Lo he visto y escuchado todo. Aumentarle el sueldo, hacer que el trabajo le resulte atractivo. Me parece lo más lógico. Ayudarle a realizar su trabajo. Inicialmente lo consideraba exagerado, pero con el tiempo he notado que quienes así lo hacen sacan más provecho de su inversión. Permitir que venga a casa con los hijos. Lo tengo claro, es una situación peligrosa, cónsona con el espíritu conciliador y explotador del siglo XXI. Hacerle de transportista. Recogerle en la puerta de su casa a las nueve de la mañana y devolverle a la una: los minutos en que se realice el recorrido están incluidos en la jornada laboral y es posible que el colaborador elija para sentarse el asiento trasero. Limpiar la casa antes de que llegue el colaborador. No es sano. No tiene sentido limpiar lo que ya está limpio. Quien lo proponga necesita terapia y no se le puede garantizar mejoría antes de dos años. Pero lo que he sabido hoy bate con creces todas las posibilidades de la comprensión humana. Es un razonamiento impropio de este mundo, como una novela de William Faulkner, una patada en las partes nobles, siete palabras de Augusto Monterroso o un beso en la puerta del colegio a los catorce años.
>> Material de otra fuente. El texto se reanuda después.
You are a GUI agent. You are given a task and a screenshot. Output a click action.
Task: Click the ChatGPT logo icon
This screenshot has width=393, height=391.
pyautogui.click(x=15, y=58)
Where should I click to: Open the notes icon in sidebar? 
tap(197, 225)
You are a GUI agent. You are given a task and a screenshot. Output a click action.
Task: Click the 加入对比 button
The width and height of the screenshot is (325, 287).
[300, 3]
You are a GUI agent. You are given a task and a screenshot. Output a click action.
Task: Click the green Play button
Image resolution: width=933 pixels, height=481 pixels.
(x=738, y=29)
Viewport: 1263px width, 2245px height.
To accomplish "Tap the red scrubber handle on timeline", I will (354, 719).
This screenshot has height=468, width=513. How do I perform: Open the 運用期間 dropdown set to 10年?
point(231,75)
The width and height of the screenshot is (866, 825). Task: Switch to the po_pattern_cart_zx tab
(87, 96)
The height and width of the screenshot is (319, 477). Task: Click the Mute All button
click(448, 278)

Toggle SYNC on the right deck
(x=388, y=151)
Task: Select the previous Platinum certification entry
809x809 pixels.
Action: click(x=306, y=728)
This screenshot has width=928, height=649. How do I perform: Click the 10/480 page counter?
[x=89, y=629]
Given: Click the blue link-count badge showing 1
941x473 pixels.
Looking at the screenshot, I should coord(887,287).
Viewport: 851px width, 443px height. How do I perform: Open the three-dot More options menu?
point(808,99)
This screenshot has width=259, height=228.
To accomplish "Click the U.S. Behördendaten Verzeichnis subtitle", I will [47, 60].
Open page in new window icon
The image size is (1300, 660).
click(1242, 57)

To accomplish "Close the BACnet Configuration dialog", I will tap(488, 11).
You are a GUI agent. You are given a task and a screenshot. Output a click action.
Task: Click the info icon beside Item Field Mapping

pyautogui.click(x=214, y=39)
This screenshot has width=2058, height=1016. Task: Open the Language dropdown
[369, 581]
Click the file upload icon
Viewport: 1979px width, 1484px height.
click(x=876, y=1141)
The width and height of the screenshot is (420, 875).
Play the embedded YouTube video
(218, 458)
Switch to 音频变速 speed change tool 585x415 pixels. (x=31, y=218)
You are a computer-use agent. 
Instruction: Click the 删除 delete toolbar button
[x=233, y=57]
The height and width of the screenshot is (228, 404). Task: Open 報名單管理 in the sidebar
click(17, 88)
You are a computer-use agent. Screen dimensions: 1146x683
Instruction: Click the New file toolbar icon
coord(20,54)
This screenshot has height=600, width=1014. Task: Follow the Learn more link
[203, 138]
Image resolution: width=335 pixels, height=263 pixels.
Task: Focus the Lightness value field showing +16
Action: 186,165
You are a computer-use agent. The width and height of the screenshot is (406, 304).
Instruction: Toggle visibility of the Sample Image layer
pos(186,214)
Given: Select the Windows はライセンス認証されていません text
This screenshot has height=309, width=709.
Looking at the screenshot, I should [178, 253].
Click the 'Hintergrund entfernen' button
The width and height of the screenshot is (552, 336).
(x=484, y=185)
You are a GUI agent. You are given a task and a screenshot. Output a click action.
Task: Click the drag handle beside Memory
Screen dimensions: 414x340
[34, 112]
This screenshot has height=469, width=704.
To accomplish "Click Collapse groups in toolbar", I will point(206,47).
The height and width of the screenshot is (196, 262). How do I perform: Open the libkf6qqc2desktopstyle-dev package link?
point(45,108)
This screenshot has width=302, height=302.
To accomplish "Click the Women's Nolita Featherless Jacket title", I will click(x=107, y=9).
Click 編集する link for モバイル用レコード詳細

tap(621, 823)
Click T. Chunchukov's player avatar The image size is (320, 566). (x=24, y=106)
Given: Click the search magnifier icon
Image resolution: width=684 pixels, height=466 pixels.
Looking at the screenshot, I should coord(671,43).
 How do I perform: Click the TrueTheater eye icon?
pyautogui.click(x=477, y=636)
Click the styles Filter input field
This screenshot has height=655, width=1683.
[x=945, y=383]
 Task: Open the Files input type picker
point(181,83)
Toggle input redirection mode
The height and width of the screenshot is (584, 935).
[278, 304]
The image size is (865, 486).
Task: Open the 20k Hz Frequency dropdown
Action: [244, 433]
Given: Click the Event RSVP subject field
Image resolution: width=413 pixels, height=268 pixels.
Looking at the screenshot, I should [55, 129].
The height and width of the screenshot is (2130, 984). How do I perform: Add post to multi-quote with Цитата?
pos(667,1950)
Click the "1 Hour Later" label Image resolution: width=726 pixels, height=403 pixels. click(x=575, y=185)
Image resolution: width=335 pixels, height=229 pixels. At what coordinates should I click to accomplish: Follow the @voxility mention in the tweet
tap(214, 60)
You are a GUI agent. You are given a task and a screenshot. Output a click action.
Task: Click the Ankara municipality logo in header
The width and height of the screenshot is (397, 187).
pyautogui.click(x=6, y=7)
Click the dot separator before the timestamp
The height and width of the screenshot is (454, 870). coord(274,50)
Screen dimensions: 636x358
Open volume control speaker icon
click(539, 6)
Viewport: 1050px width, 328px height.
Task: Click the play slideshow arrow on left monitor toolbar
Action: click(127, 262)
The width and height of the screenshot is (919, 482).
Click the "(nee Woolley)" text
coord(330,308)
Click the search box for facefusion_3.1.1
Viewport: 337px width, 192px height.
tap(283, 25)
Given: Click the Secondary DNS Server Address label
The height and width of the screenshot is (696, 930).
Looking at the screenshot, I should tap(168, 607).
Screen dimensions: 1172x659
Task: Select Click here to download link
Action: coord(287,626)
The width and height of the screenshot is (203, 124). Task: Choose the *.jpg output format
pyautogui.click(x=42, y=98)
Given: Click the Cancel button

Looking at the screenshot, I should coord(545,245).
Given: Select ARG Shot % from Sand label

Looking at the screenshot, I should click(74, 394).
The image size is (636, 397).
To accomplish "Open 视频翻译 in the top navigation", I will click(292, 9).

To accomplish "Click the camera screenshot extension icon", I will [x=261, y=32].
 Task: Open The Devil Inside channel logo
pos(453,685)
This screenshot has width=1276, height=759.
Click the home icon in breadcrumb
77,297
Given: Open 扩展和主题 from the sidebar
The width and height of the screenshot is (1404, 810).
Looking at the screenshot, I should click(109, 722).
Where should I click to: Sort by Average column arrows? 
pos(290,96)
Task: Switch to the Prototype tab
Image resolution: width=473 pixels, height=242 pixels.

Es sencillo, tanto que parece más bien una maniobra financiera anterior a la puesta en circulación de la moneda. Es cierto. Sucedió a uno o dos metros de mi oreja derecha. El colaborador doméstico no quería prolongar la jornada y aducía la necesidad de limpiar su propia casa. "Es que lo tengo crudo, todo revuelto. No puedo seguir así". "No te preocupes", le dijo mi vecina. "Tú te quedas trabajando aquí y yo voy a tu casa y te la limpio". Eso fue lo que escuché. Podría jurarlo por uno de mis riñones, nunca por los dos.